═════ RECORDS FOR THIS TASK ═════

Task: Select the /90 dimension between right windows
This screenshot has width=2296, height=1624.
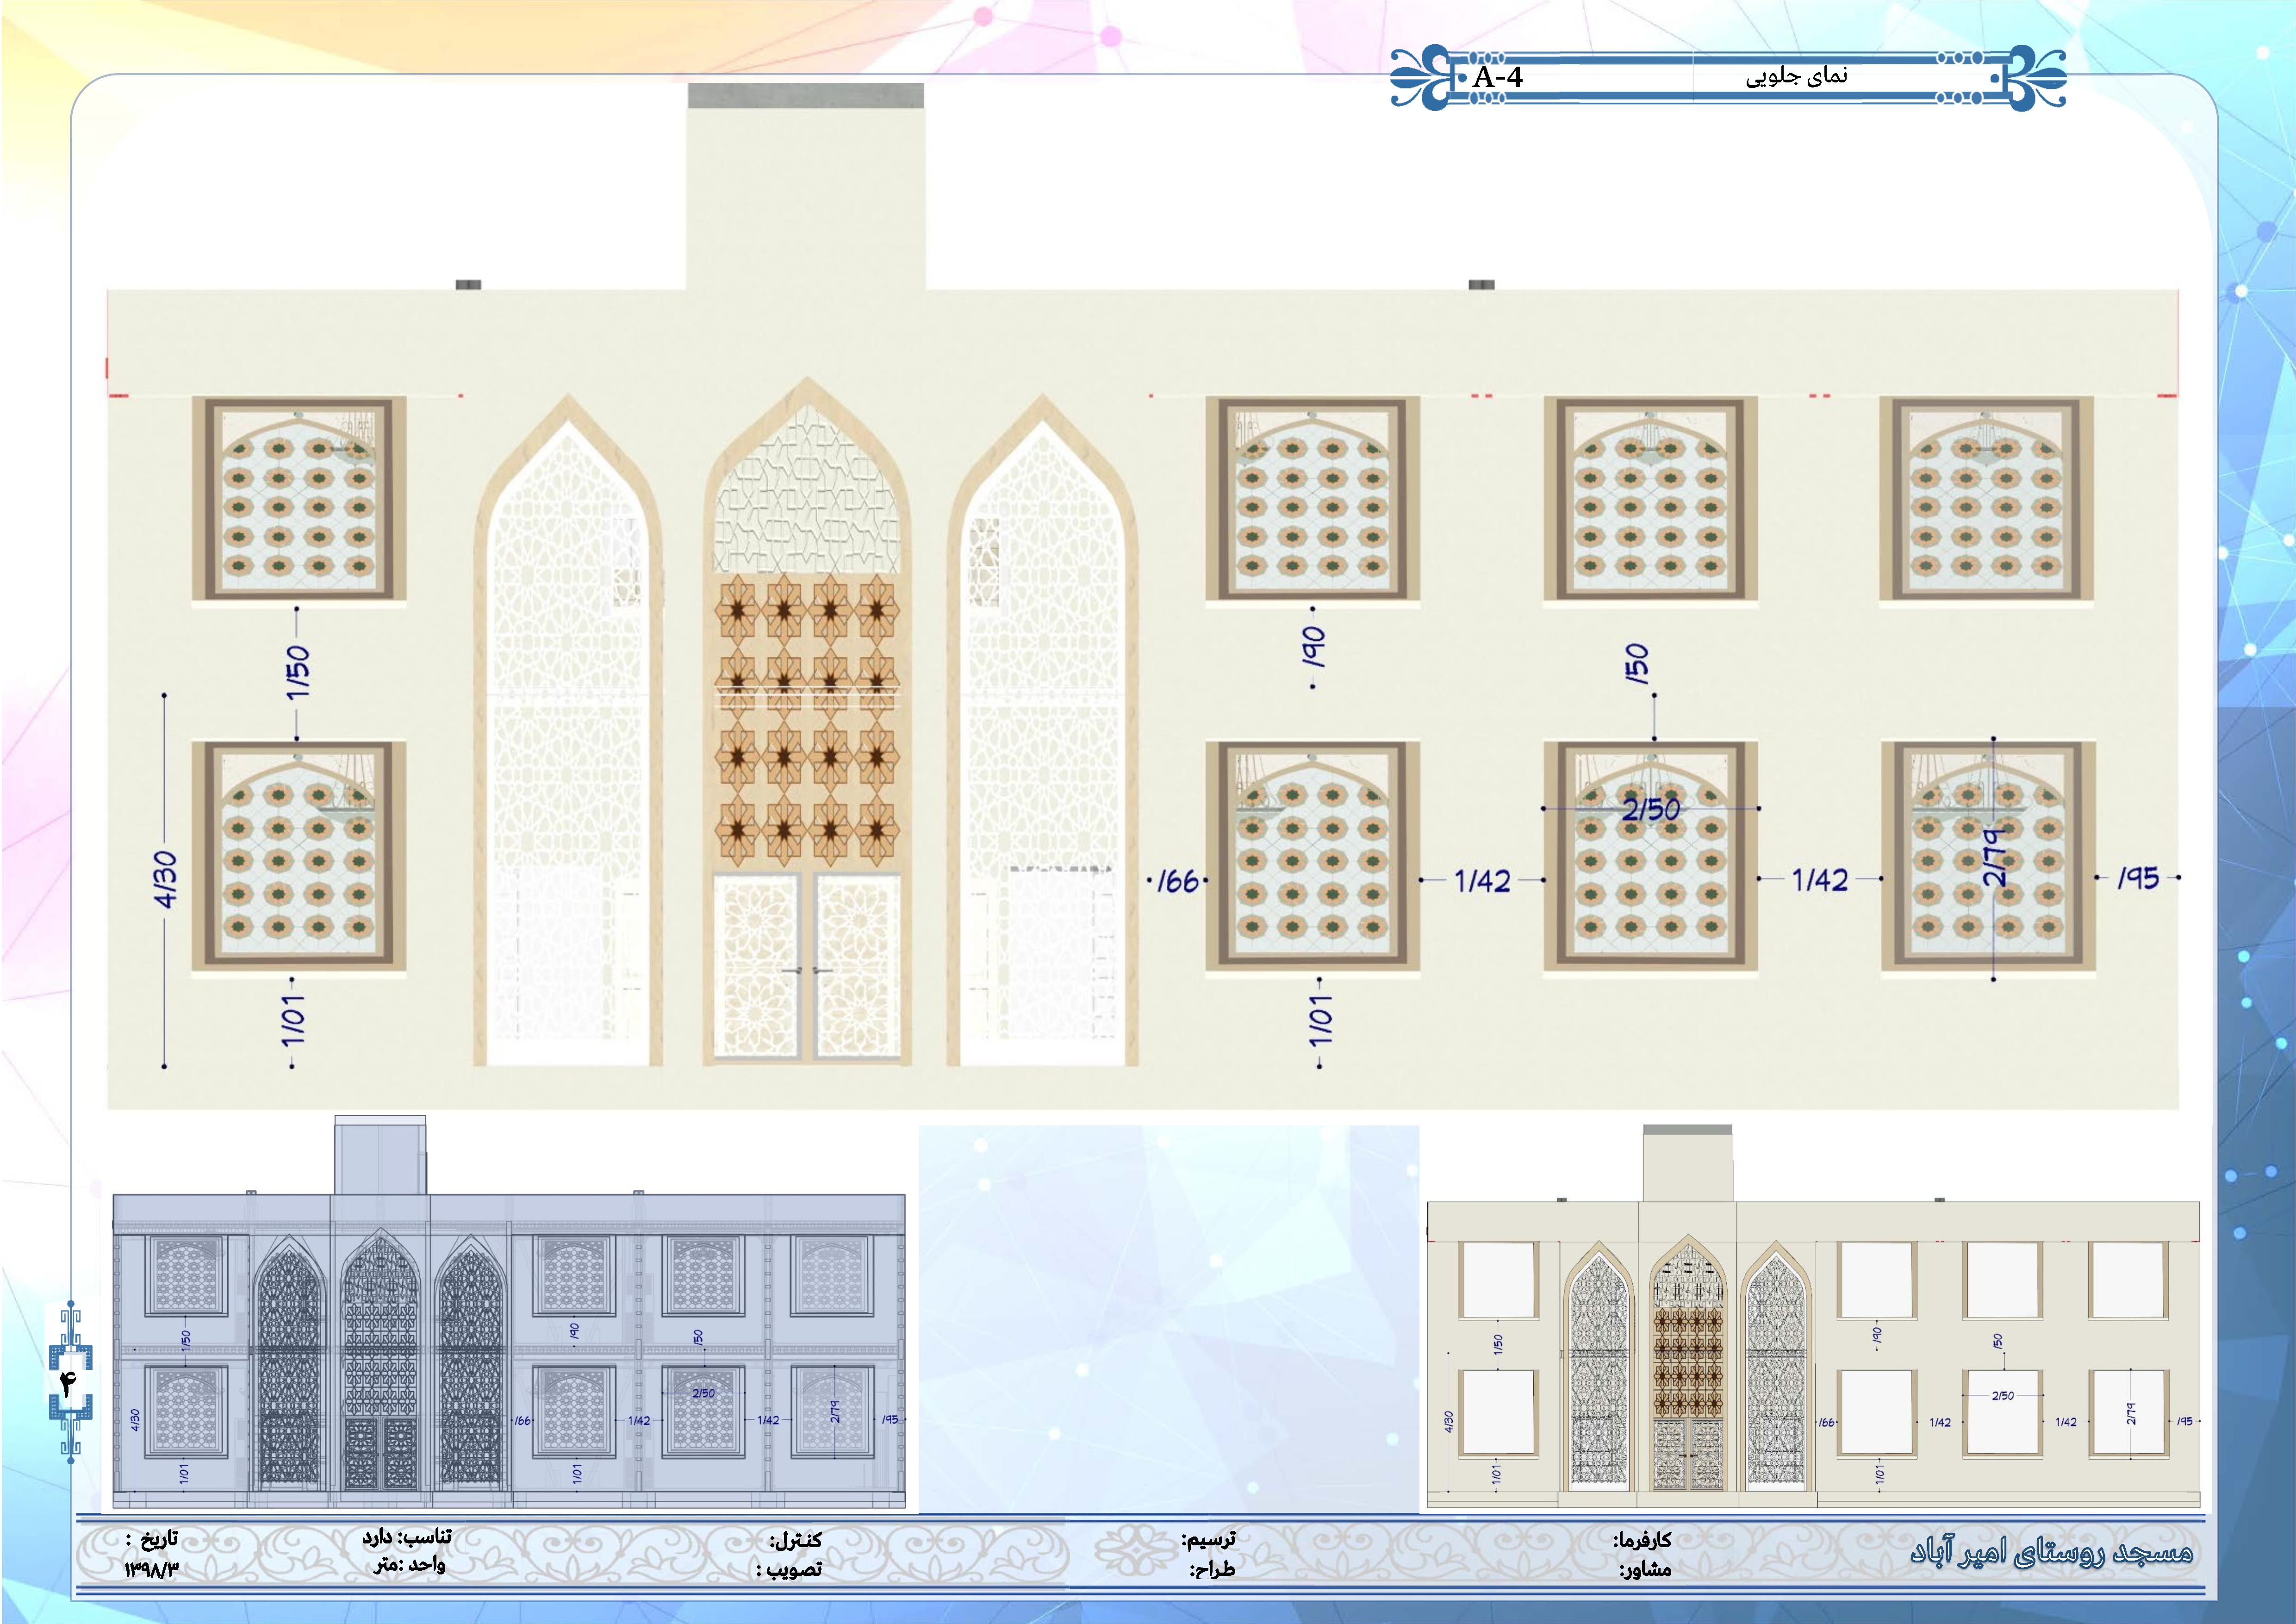Action: [x=1313, y=647]
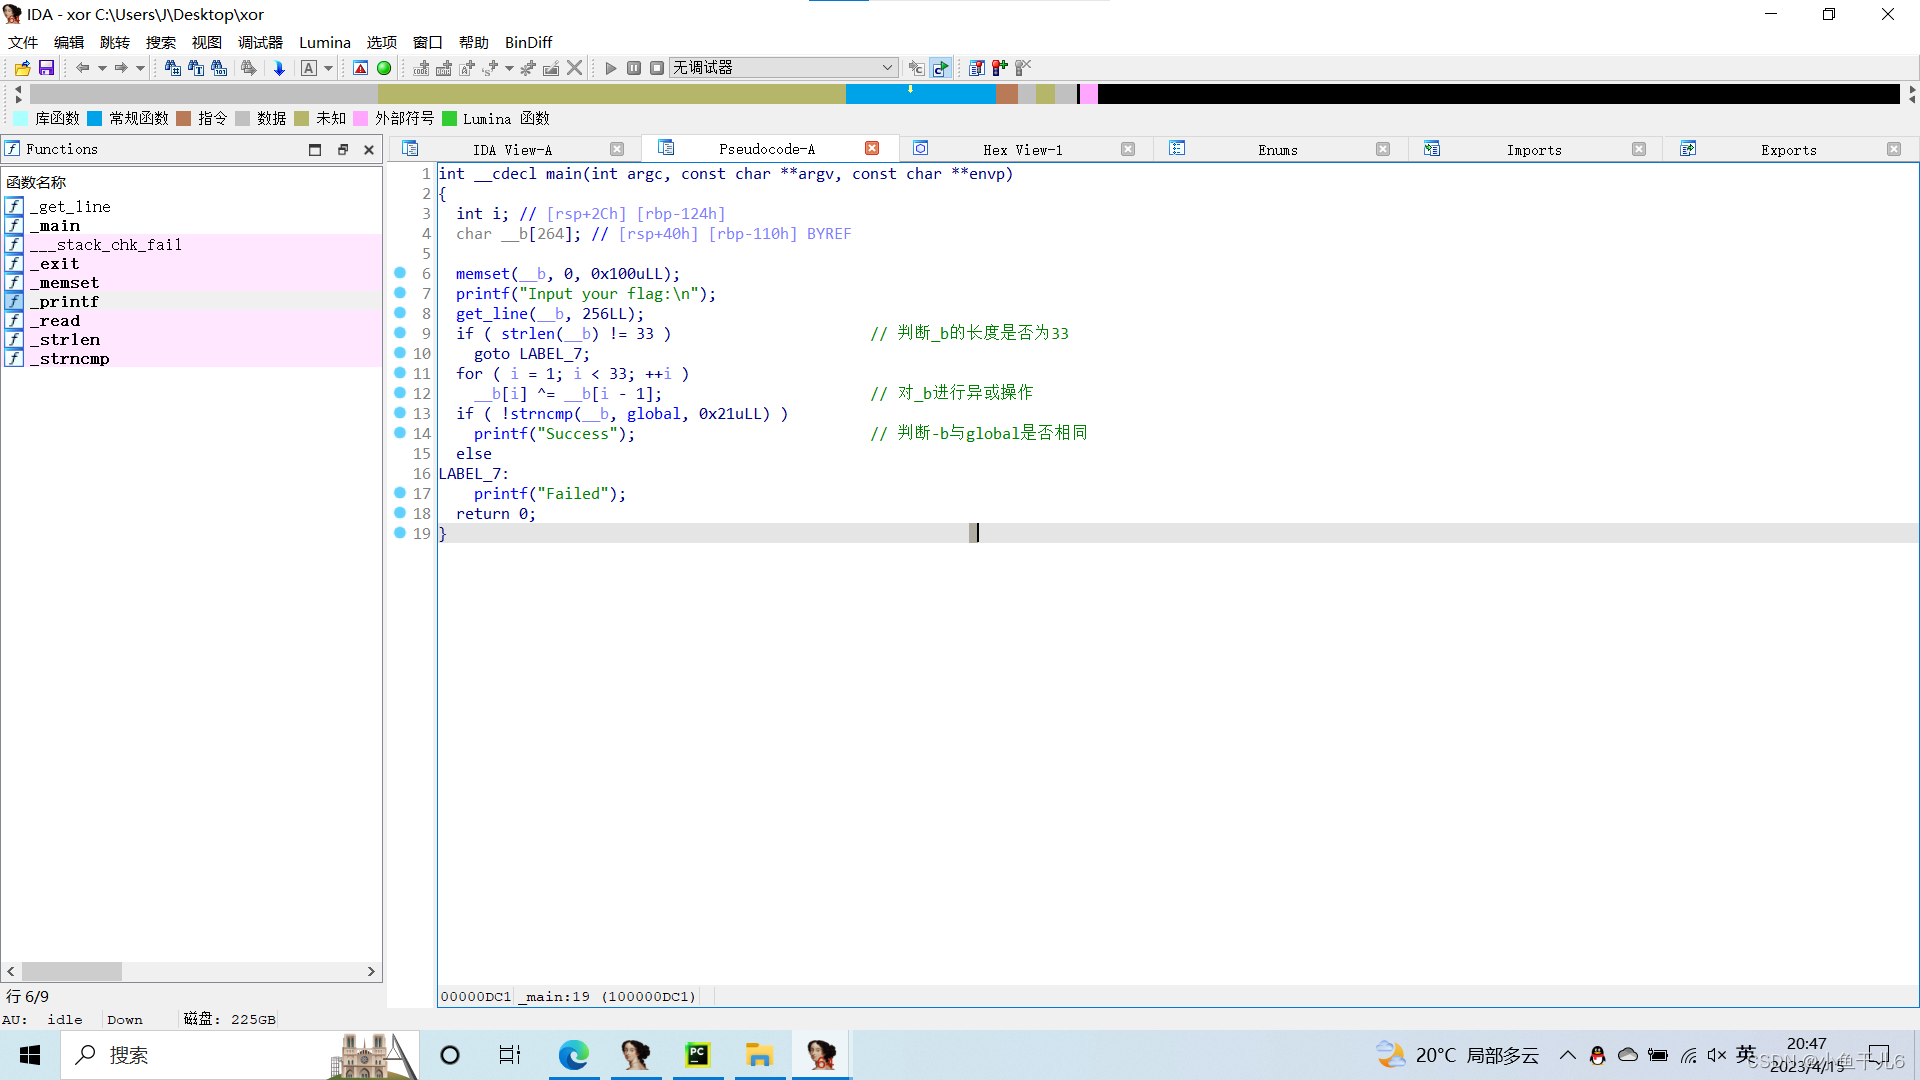Pause the running process via toolbar

click(x=634, y=68)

═════

The data must be printed exactly, image-free.

Task: Select the /90 dimension between right windows
This screenshot has width=2296, height=1624.
Action: [x=1313, y=647]
Pause the running process via toolbar

click(x=634, y=68)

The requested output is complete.